Those working from home, whose number has greatly increased due to the spread of the COVID-19 pandemic, need better protection, said the International Labor Organization in a report released this week.
The organization said that because homeworking occurs in the private sphere, it is often “invisible,” adding that in low- and middle-income countries, almost all home-based workers work informally.
They are usually worse off than those who work outside the home, even in higher-skilled professions, said the report.
Homeworkers earn on average 13 percent less in the United Kingdom; 22 percent less in the United States of America; 25 percent less in South Africa, and about 50 percent in Argentina, India and Mexico.
Homeworkers also face greater safety and health risks and have less access to training than non-home-based workers, which can affect their career prospects.
The report, “Working from home. From invisibility to decent work,” also shows that homeworkers do not have the same level of social protection as other workers. They are also less likely to be part of a trade union or to be covered by a collective bargaining agreement.

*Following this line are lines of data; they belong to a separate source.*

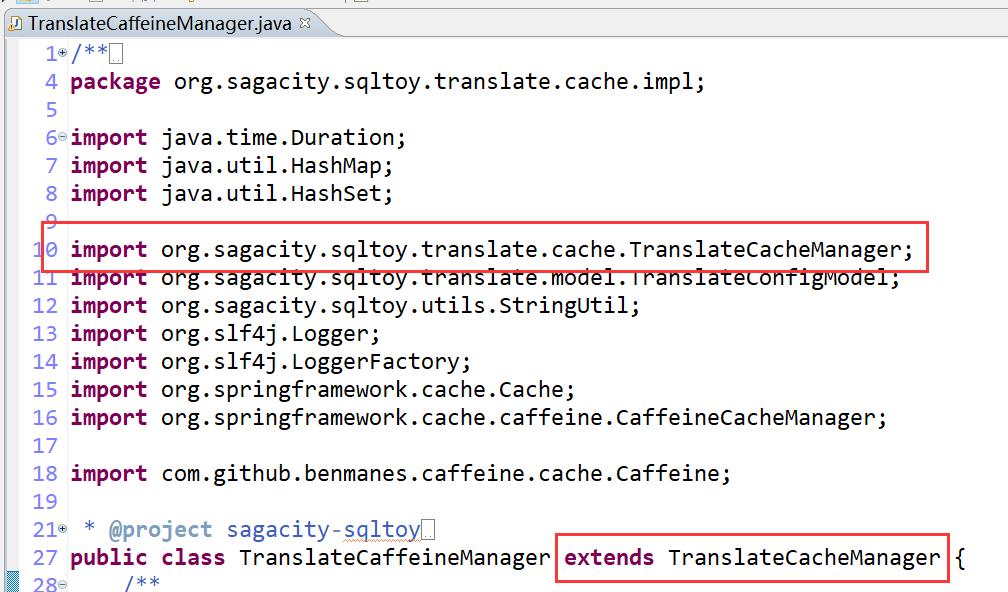Click line number 10 in the gutter

[x=51, y=250]
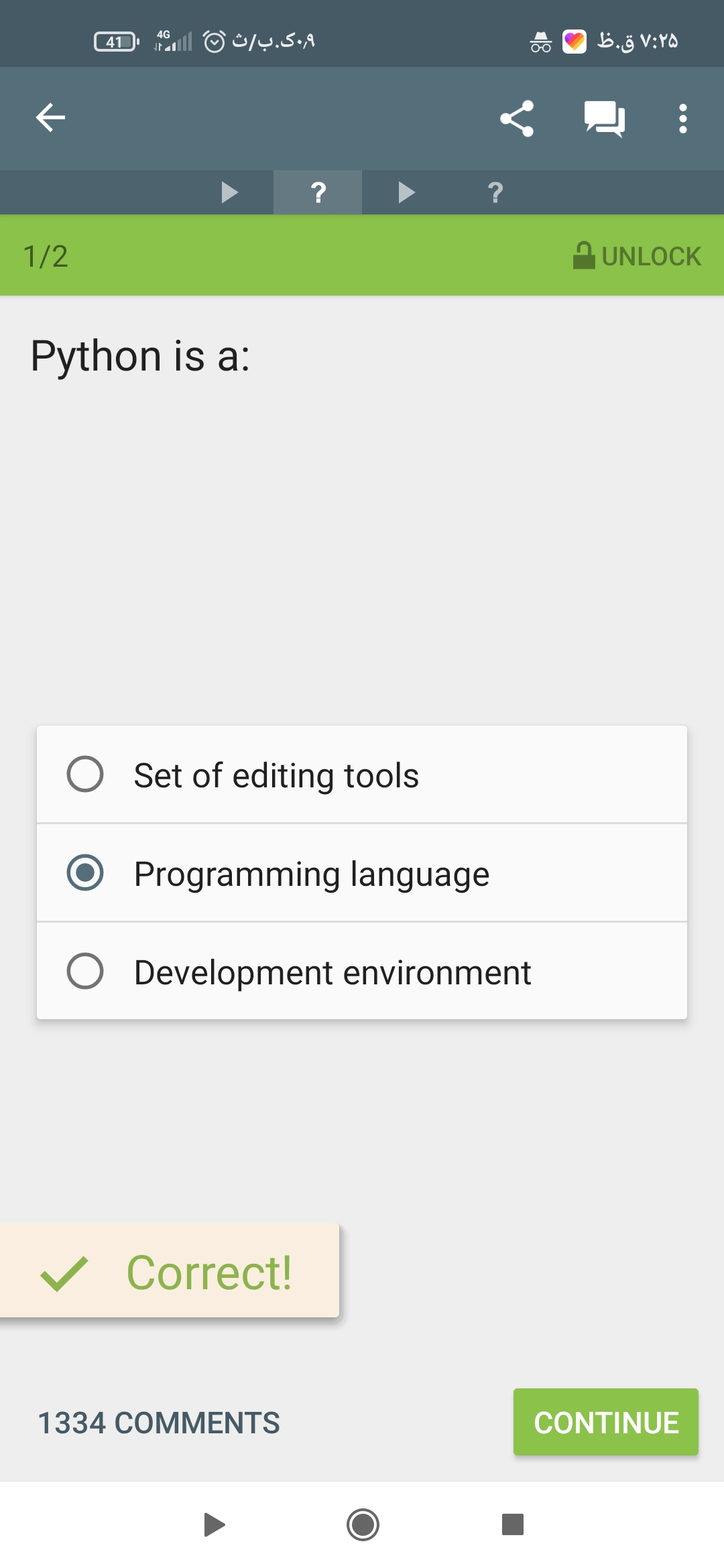Tap the Correct! result banner
724x1568 pixels.
[x=168, y=1271]
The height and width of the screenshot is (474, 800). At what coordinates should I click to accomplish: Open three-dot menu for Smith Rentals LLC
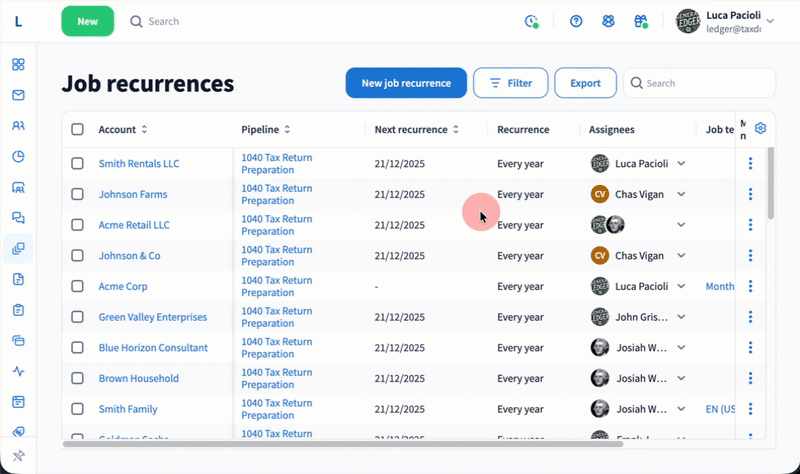pos(750,163)
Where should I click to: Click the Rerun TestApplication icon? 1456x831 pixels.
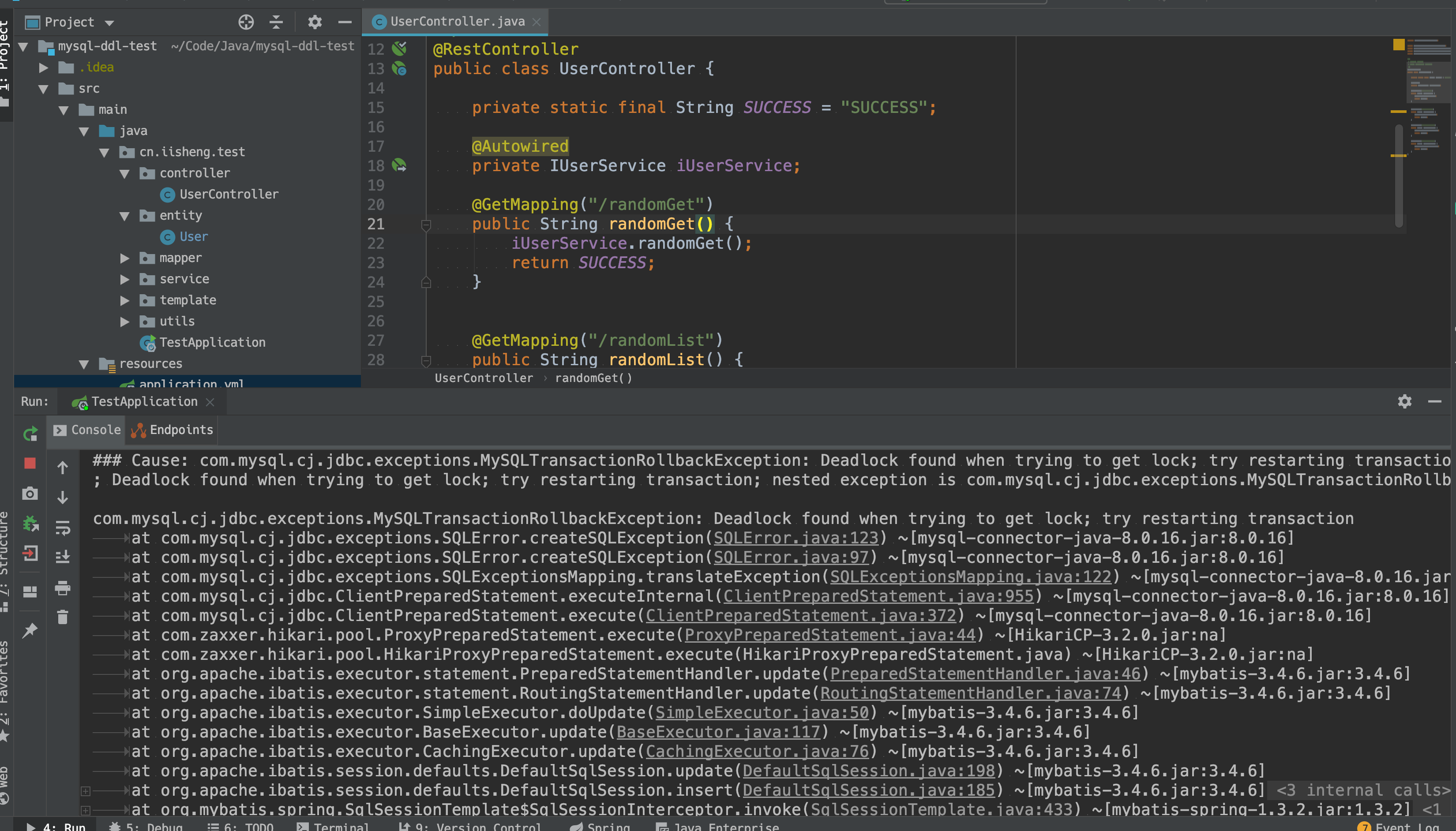pos(30,434)
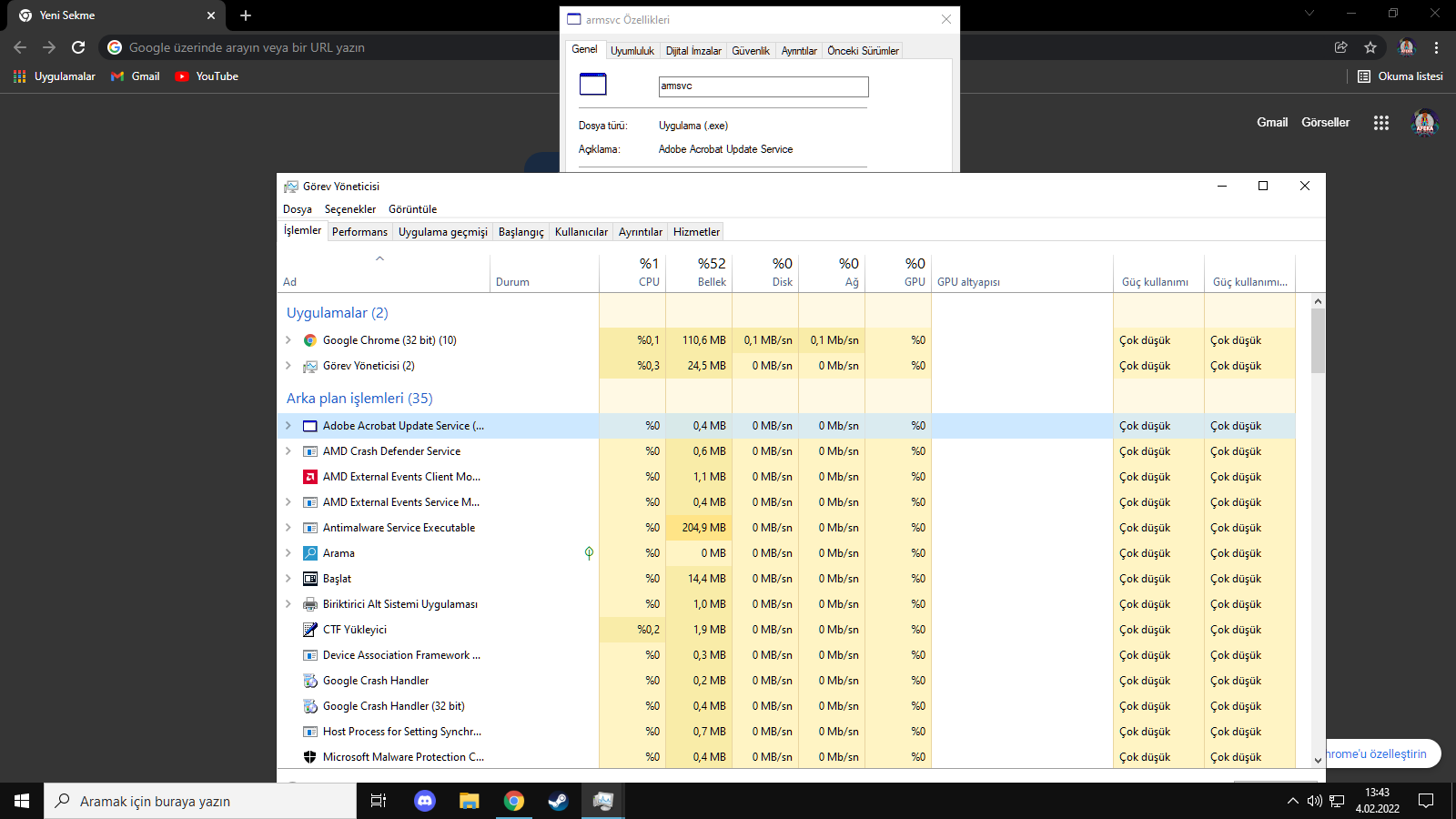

According to ILO estimates, prior to the COVID-19 crisis, there were approximately 260 million home-based workers worldwide, representing 7.9 percent of global employment; 56 percent of them (147 million) were women.
They include teleworkers who work remotely on a continual basis, and a vast number of workers who are involved in the production of goods that cannot be automated, such as embroidery, handicrafts, electronic assembly.
A third category, digital platform workers, provide services, such as processing insurance claims, copy-editing, or data annotation for the training of artificial intelligence systems.
In the first months of the COVID-19 pandemic in 2020, an estimated one-in-five workers found themselves working from home. Data for the whole of 2020, once it is available, is expected to show a substantial increase on the previous year.
The growth of homeworking is likely to continue in the coming years, the report said, bringing renewed urgency to the need to address the issues facing homeworkers and their employers.
Homeworking is often poorly regulated and compliance with existing laws remains a challenge. In many instances, homeworkers are classified as independent contractors and therefore excluded from the scope of labour legislation.
“Many countries around the world have legislation, sometimes complemented by collective agreements, that addresses various decent work deficits associated with homework,” said Janine Berg, ILO senior economist and one of the report’s authors.
Only 10 ILO Member States, however, have ratified Convention No. 177 that promotes equality of treatment between homeworkers and other wage earners, and few have a comprehensive policy on homework.